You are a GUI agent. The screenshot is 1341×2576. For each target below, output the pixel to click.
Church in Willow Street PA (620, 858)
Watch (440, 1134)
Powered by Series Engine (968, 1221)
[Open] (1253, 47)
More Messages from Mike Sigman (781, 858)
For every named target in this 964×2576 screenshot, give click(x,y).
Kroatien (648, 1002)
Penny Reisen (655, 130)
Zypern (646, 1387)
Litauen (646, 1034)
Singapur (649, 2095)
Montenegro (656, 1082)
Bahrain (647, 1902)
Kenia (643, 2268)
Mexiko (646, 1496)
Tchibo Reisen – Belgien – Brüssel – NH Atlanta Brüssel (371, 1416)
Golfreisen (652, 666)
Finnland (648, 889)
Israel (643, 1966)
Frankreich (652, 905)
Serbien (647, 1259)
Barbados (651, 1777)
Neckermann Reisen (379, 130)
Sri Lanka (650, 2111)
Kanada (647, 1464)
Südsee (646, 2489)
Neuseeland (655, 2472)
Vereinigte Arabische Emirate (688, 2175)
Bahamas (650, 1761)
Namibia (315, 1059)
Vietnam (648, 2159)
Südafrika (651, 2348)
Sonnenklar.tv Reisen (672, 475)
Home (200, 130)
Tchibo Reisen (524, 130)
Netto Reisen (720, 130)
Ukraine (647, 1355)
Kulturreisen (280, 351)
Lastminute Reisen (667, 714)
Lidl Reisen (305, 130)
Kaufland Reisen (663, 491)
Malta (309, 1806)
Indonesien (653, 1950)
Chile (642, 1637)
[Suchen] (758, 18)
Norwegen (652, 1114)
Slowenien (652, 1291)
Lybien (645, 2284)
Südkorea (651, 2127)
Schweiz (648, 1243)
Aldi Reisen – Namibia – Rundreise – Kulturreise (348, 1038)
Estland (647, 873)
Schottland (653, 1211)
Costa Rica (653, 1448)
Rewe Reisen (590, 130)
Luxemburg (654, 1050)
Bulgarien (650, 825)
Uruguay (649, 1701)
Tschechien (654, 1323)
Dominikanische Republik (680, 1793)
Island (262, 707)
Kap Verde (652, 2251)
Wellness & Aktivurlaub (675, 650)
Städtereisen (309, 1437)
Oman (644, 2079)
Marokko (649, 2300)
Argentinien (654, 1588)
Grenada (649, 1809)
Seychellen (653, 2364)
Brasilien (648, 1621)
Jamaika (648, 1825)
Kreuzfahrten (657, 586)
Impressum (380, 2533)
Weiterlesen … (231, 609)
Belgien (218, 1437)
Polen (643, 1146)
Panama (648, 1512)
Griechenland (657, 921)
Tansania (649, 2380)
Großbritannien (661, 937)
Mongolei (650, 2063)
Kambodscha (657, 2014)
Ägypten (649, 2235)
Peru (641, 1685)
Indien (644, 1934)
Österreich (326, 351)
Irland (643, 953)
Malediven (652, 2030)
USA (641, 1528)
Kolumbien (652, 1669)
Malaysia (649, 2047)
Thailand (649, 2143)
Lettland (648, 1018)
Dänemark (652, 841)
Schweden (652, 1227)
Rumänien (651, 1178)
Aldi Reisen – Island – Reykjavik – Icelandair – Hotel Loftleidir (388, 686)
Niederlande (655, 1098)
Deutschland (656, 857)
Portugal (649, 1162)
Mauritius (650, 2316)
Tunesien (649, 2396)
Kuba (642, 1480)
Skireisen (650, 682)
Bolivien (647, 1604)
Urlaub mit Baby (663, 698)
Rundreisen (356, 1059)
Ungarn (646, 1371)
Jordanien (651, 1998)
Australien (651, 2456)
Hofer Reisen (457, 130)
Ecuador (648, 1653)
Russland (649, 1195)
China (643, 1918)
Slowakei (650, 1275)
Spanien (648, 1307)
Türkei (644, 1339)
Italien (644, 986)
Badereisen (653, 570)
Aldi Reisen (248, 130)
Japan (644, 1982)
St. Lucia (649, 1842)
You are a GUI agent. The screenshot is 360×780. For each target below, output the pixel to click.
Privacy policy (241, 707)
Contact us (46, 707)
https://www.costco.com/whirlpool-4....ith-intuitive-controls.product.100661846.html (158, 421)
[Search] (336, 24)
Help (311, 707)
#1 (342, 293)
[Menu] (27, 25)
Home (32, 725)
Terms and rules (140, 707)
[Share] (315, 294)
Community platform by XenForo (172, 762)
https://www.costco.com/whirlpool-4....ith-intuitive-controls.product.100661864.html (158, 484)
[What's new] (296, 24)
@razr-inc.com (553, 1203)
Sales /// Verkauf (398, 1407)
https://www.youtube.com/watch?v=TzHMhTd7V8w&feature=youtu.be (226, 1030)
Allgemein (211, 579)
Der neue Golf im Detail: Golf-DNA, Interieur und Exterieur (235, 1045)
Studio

### Exercise instructions
Copy all the data. Match it exactly.

### Answer section
You are a GUI agent. The screenshot is 1341×2576. For each target below, output the pixel to click.
Church in Willow Street PA (620, 858)
Watch (440, 1134)
Powered by Series Engine (968, 1221)
[Open] (1253, 47)
More Messages from Mike Sigman (781, 858)
For every named target in this 964×2576 screenshot, give click(x,y).
Kroatien (648, 1002)
Penny Reisen (655, 130)
Zypern (646, 1387)
Litauen (646, 1034)
Singapur (649, 2095)
Montenegro (656, 1082)
Bahrain (647, 1902)
Kenia (643, 2268)
Mexiko (646, 1496)
Tchibo Reisen – Belgien – Brüssel – NH Atlanta Brüssel (371, 1416)
Golfreisen (652, 666)
Finnland (648, 889)
Israel (643, 1966)
Frankreich (652, 905)
Serbien (647, 1259)
Barbados (651, 1777)
Neckermann Reisen (379, 130)
Sri Lanka (650, 2111)
Kanada (647, 1464)
Südsee (646, 2489)
Neuseeland (655, 2472)
Vereinigte Arabische Emirate (688, 2175)
Bahamas (650, 1761)
Namibia (315, 1059)
Vietnam (648, 2159)
Südafrika (651, 2348)
Sonnenklar.tv Reisen (672, 475)
Home (200, 130)
Tchibo Reisen (524, 130)
Netto Reisen (720, 130)
Ukraine (647, 1355)
Kulturreisen (280, 351)
Lastminute Reisen (667, 714)
Lidl Reisen (305, 130)
Kaufland Reisen (663, 491)
Malta (309, 1806)
Indonesien (653, 1950)
Chile (642, 1637)
[Suchen] (758, 18)
Norwegen (652, 1114)
Slowenien (652, 1291)
Lybien (645, 2284)
Südkorea (651, 2127)
Schweiz (648, 1243)
Aldi Reisen – Namibia – Rundreise – Kulturreise (348, 1038)
Estland (647, 873)
Schottland (653, 1211)
Costa Rica (653, 1448)
Rewe Reisen (590, 130)
Luxemburg (654, 1050)
Bulgarien (650, 825)
Uruguay (649, 1701)
Tschechien (654, 1323)
Dominikanische Republik (680, 1793)
Island (262, 707)
Kap Verde (652, 2251)
Wellness & Aktivurlaub (675, 650)
Städtereisen (309, 1437)
Oman (644, 2079)
Marokko (649, 2300)
Argentinien (654, 1588)
Grenada (649, 1809)
Seychellen (653, 2364)
Brasilien (648, 1621)
Jamaika (648, 1825)
Kreuzfahrten (657, 586)
Impressum (380, 2533)
Weiterlesen … (231, 609)
Belgien (218, 1437)
Polen (643, 1146)
Panama (648, 1512)
Griechenland (657, 921)
Tansania (649, 2380)
Großbritannien (661, 937)
Mongolei (650, 2063)
Kambodscha (657, 2014)
Ägypten (649, 2235)
Peru (641, 1685)
Indien (644, 1934)
Österreich (326, 351)
Irland (643, 953)
Malediven (652, 2030)
USA (641, 1528)
Kolumbien (652, 1669)
Malaysia (649, 2047)
Thailand (649, 2143)
Lettland (648, 1018)
Dänemark (652, 841)
Schweden (652, 1227)
Rumänien (651, 1178)
Aldi Reisen – Island – Reykjavik – Icelandair – Hotel Loftleidir (388, 686)
Niederlande (655, 1098)
Deutschland (656, 857)
Portugal (649, 1162)
Mauritius (650, 2316)
Tunesien (649, 2396)
Kuba (642, 1480)
Skireisen (650, 682)
Bolivien (647, 1604)
Urlaub mit Baby (663, 698)
Rundreisen (356, 1059)
Ungarn (646, 1371)
Jordanien (651, 1998)
Australien (651, 2456)
Hofer Reisen (457, 130)
Ecuador (648, 1653)
Russland (649, 1195)
China (643, 1918)
Slowakei (650, 1275)
Spanien (648, 1307)
Türkei (644, 1339)
Italien (644, 986)
Badereisen (653, 570)
Aldi Reisen (248, 130)
Japan (644, 1982)
St. Lucia (649, 1842)
You are a GUI agent. The screenshot is 360×780. For each target below, output the pixel to click.
Privacy policy (241, 707)
Contact us (46, 707)
https://www.costco.com/whirlpool-4....ith-intuitive-controls.product.100661846.html (158, 421)
[Search] (336, 24)
Help (311, 707)
#1 (342, 293)
[Menu] (27, 25)
Home (32, 725)
Terms and rules (140, 707)
[Share] (315, 294)
Community platform by XenForo (172, 762)
https://www.costco.com/whirlpool-4....ith-intuitive-controls.product.100661864.html (158, 484)
[What's new] (296, 24)
@razr-inc.com (553, 1203)
Sales /// Verkauf (398, 1407)
https://www.youtube.com/watch?v=TzHMhTd7V8w&feature=youtu.be (226, 1030)
Allgemein (211, 579)
Der neue Golf im Detail: Golf-DNA, Interieur und Exterieur (235, 1045)
Studio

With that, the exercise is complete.